Emerging studies have suggested that there is a close link between inositol phosphate (InsP) metabolism and cellular phosphate (Pi ) homeostasis in eukaryotes; however, whether a common InsP species is deployed as an evolutionarily conserved metabolic messenger to mediate Pi signaling remains unknown. Here, using genetics and InsP profiling combined with Pi -starvation response (PSR) analysis in Arabidopsis thaliana, we showed that the kinase activity of inositol pentakisphosphate 2-kinase (IPK1), an enzyme required for phytate (inositol hexakisphosphate; InsP6 ) synthesis, is indispensable for maintaining Pi homeostasis under Pi -replete conditions, and inositol 1,3,4-trisphosphate 5/6-kinase 1 (ITPK1) plays an equivalent role. Although both ipk1-1 and itpk1 mutants exhibited decreased levels of InsP6 and diphosphoinositol pentakisphosphate (PP-InsP5 ; InsP7 ), disruption of another ITPK family enzyme, ITPK4, which correspondingly caused depletion of InsP6 and InsP7 , did not display similar Pi -related phenotypes, which precludes these InsP species from being effectors.
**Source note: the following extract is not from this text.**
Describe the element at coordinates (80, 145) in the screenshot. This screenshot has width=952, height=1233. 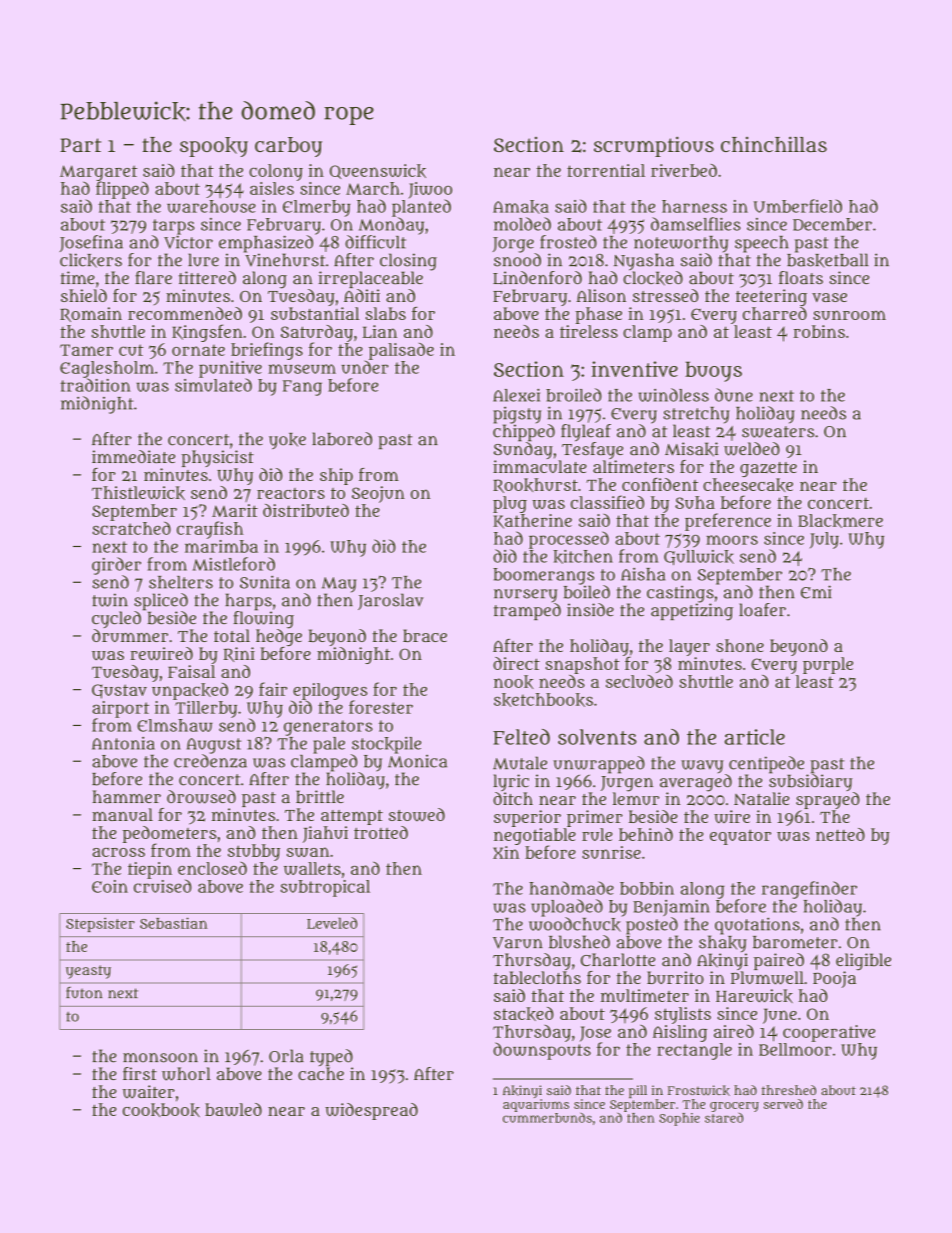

Notably, the level of d/l-Ins(3,4,5,6)P4 was concurrently elevated in both ipk1-1 and itpk1 mutants, which showed a specific correlation with the misregulated Pi phenotypes. However, the level of d/l-Ins(3,4,5,6)P4 is not responsive to Pi starvation that instead manifests a shoot-specific increase in the InsP7 level. This study demonstrates a more nuanced picture of the intersection of InsP metabolism and Pi homeostasis and PSRs than has previously been elaborated, and additionally establishes intermediate steps to phytate biosynthesis in plant vegetative tissues.